Critique parue en juillet 2023 dans Bifrost n° 111

Après un premier roman de SF sans grand relief, Cantique pour les étoiles (cf. Bifrost n° 104), Simon Jimenez signe avec Le Pays sans lune un récit dans une veine plus fantasy, dont la narration et l’attention portée à l’écriture comptent au rang de ses grandes qualités.

Au cœur de ce roman divisé en sept parties (avant, cinq jours, après) se trame un double récit, dont le point de rencontre est une scène, celle d’une représentation dansée. Le premier aspect du récit – narré avec maîtrise à la seconde personne du singulier – concerne un personnage qui se remémore les contes et légendes qu’il a appris de sa lola, provenant d’un lieu d’où les siens ont émigré pour un pays qui semble, technologiquement, similaire à notre époque (radio, téléphones…). Racine et maison familiales que son père et ses frères délaissent peu à peu. De cette tradition orale émergera un rêve, un lieu, où le personnage assistera au récit dansé de la chute d’un Empire.

Ici se joue alors l’autre part du récit, qui débute par la disparition de l’oiseau chéri d’un Empereur tyrannique ayant reçu des pouvoirs de la déesse Lune. Cette dernière est retenue captive, et nous apprendrons que la lignée royale est issue de sa captivité. On s’avance ainsi dans un territoire littéraire plus proprement fantasy où s’entrecroisent plusieurs personnages : héritiers, mercenaires, guerriers sous serment, despotes, généraux mais aussi les innombrables anonymes.

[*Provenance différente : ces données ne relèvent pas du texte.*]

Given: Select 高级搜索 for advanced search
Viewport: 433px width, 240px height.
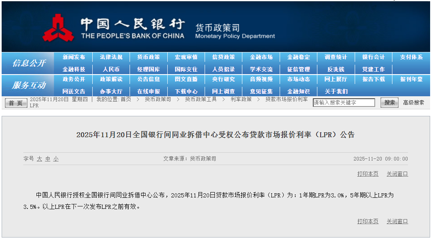Looking at the screenshot, I should coord(412,103).
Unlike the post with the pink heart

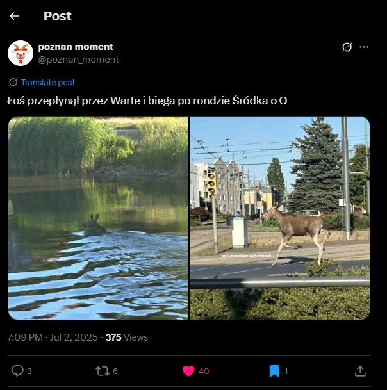pos(188,371)
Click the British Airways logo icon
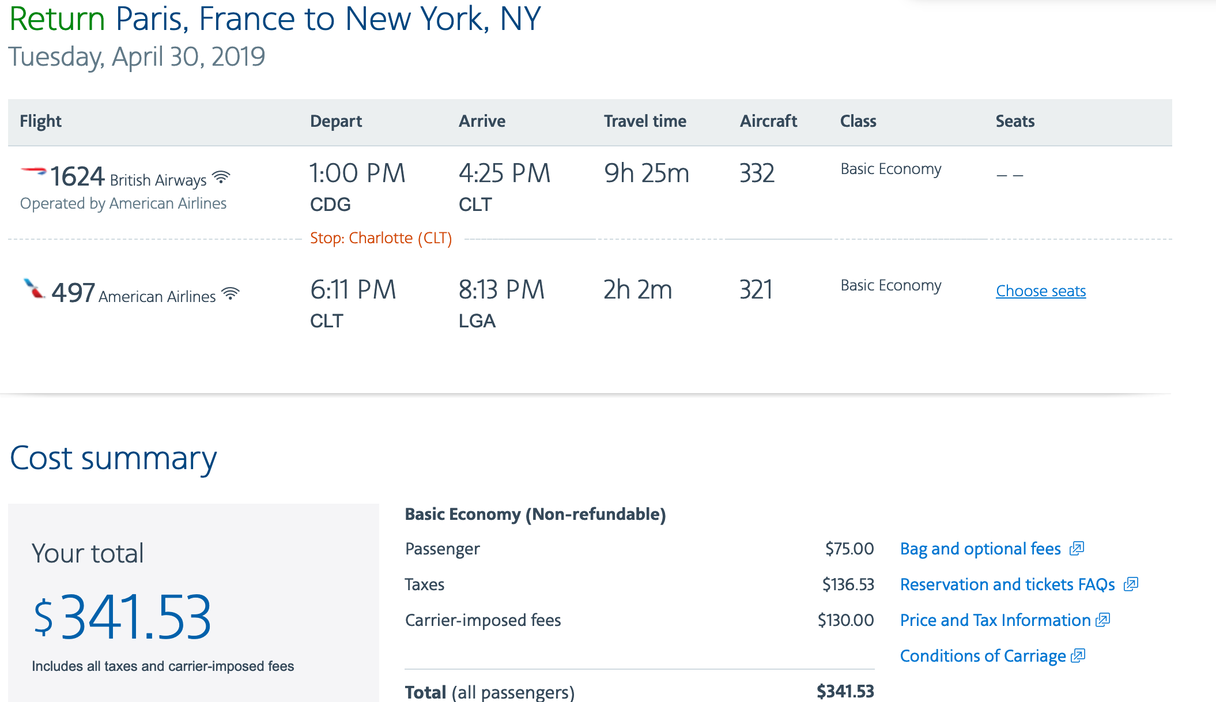This screenshot has width=1216, height=702. 33,171
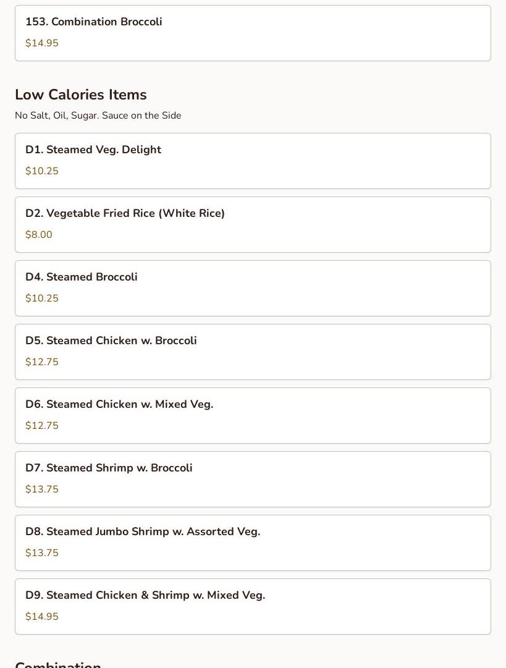The width and height of the screenshot is (506, 668).
Task: Click the $13.75 price under Jumbo Shrimp w. Assorted Veg.
Action: (42, 553)
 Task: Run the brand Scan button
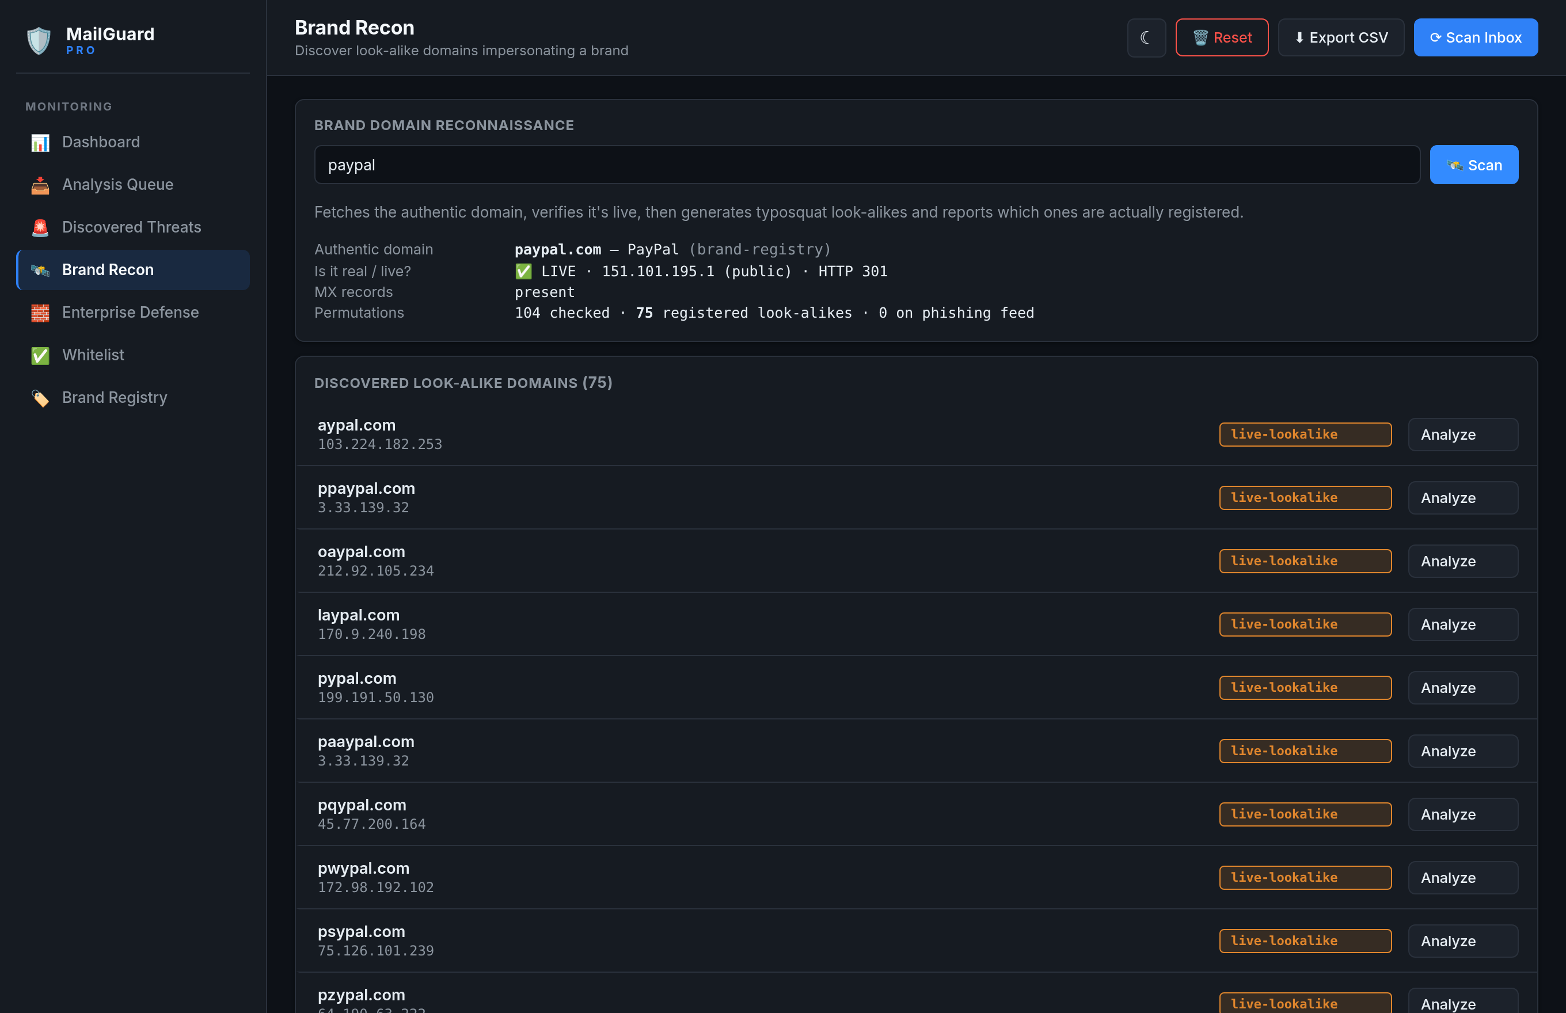(x=1474, y=164)
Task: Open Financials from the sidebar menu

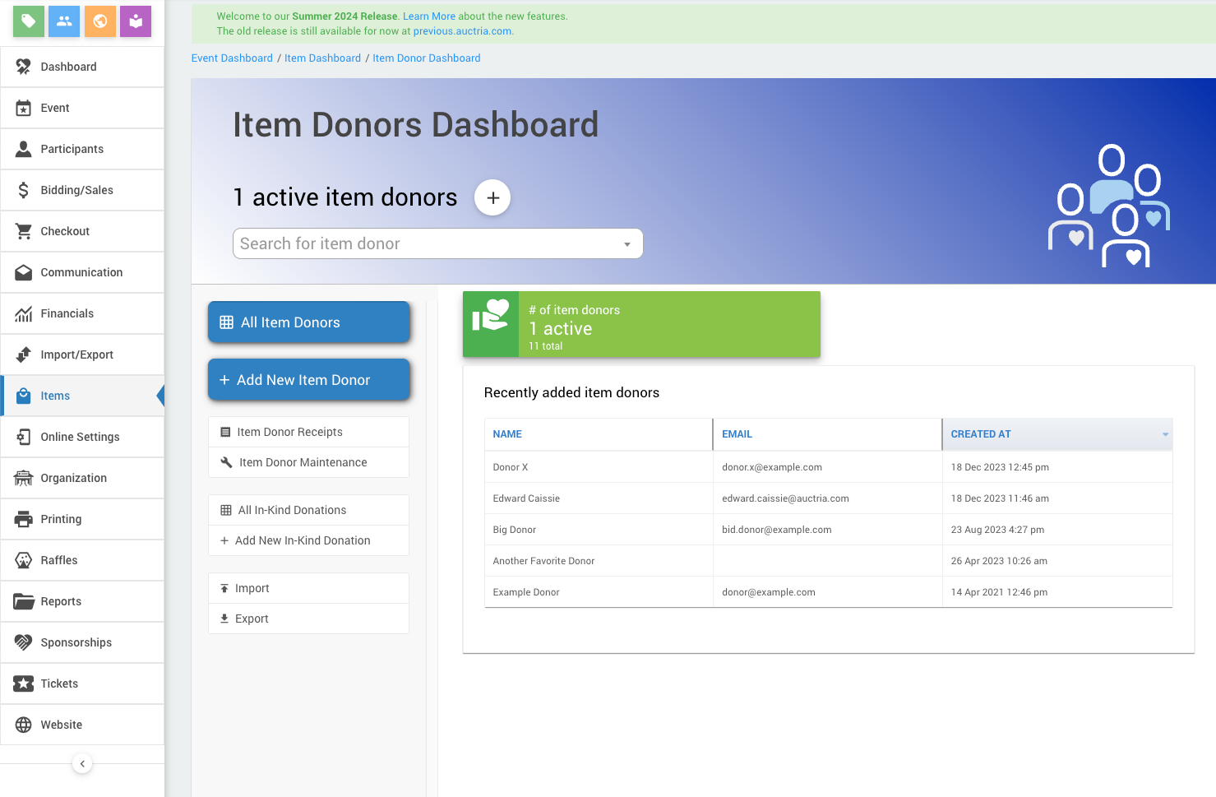Action: pos(67,313)
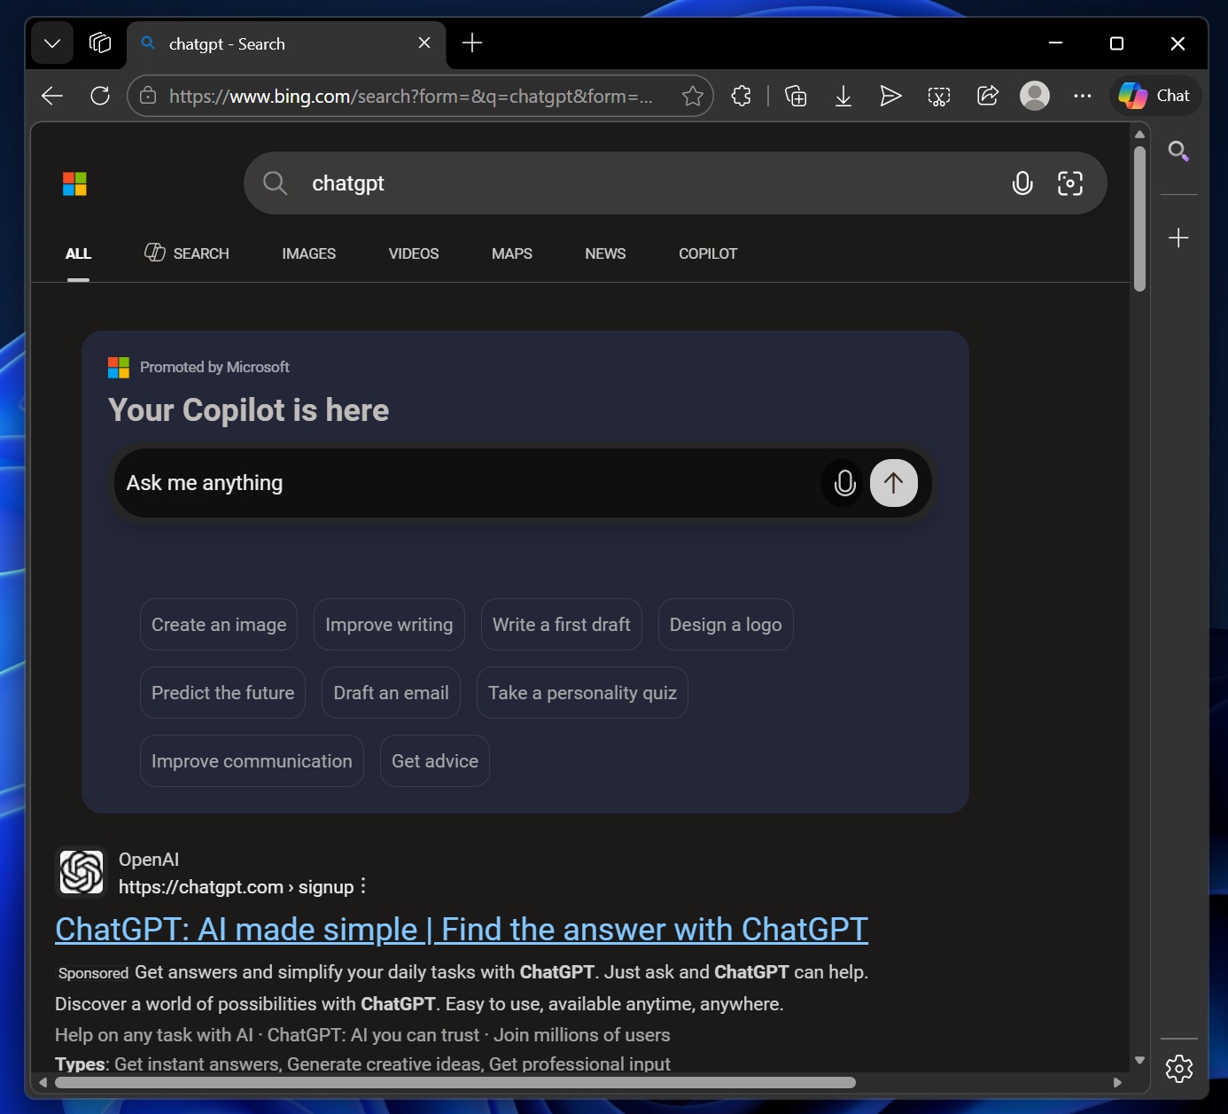This screenshot has height=1114, width=1228.
Task: Start voice search with Bing microphone
Action: [x=1022, y=183]
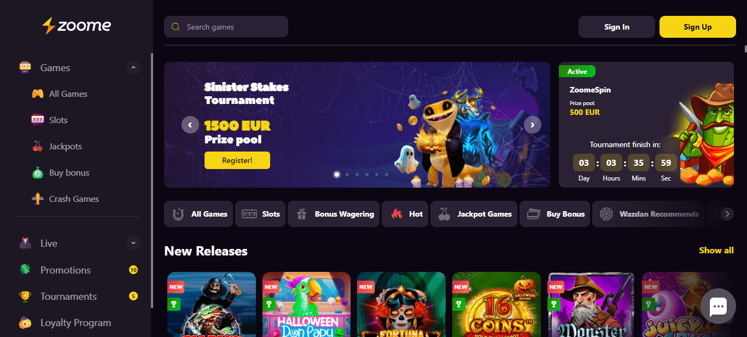Viewport: 747px width, 337px height.
Task: Open Jackpots cherry icon in sidebar
Action: pyautogui.click(x=38, y=146)
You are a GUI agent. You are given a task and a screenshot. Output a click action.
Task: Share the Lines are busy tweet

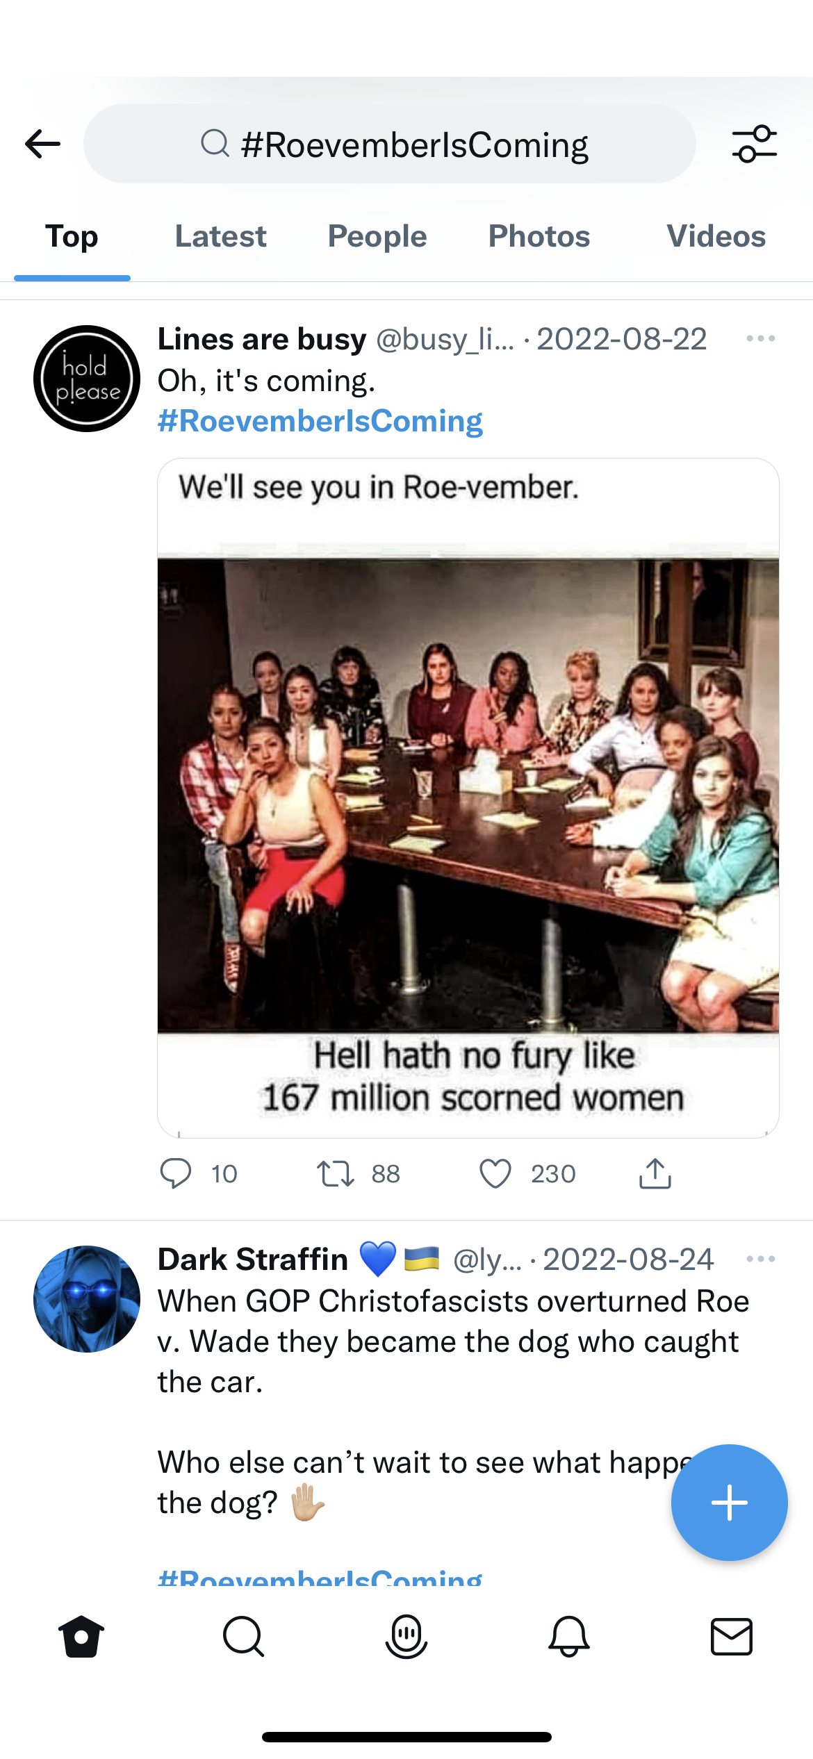click(x=655, y=1174)
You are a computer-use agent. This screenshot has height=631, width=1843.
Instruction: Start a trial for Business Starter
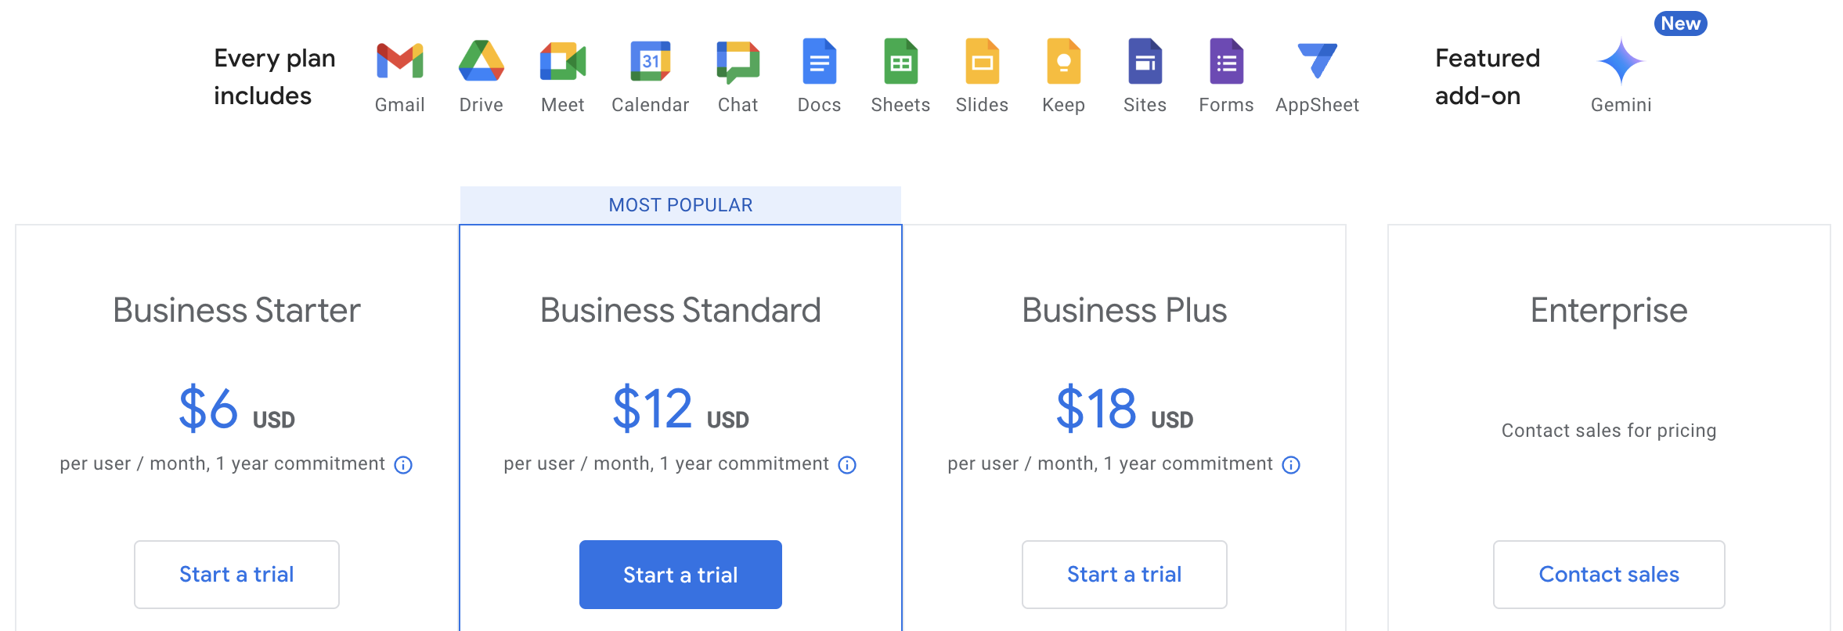tap(236, 574)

Les motifs y semblent connus : une arme à haute valeur symbolique, dieux emprisonnés, animaux fantastiques, trahisons et rédemption, stratagèmes et affrontements, superstition et dévastation, sans oublier les liens familiaux, amicaux et amoureux. Cependant tous sont utilisés avec intelligence, ménageant leurs effets, jouant de ce qu’un lecteur (ou spectateur) avisé saura reconnaître, sans ôter le sel du récit, la joie des résolutions et retournements. En parallèle, les avancées dans les souvenirs du personnage d’une époque plus contemporaine, ainsi que la représentation à laquelle il semble assister en rêve, amène une distance quant au récit épique.

S’il faut assurément faire confiance à Simon Jimenez pour avancer dans ce roman, la curiosité envers le monde passé et présent, entre ce qui est narré et conté, ainsi que la polyphonie assurée par un jeu d’inserts en plein texte permettent de s’y plonger sans trop de mal. Les deux aspects du récit s’entrecroisent comme les fils d’une trame – d’une tapisserie au motif plus large… révélant une danse.

En somme, l’une des qualités certaines de ce roman est son inventivité narrative, sa volonté d’utiliser les outils littéraires pour faire effet, en synergie avec des motifs de fantasy familiers auxquels se mêle la notion de transmission. Pari réussi : le roman se dévore, et à la fin de la représentation, on applaudit, charmés.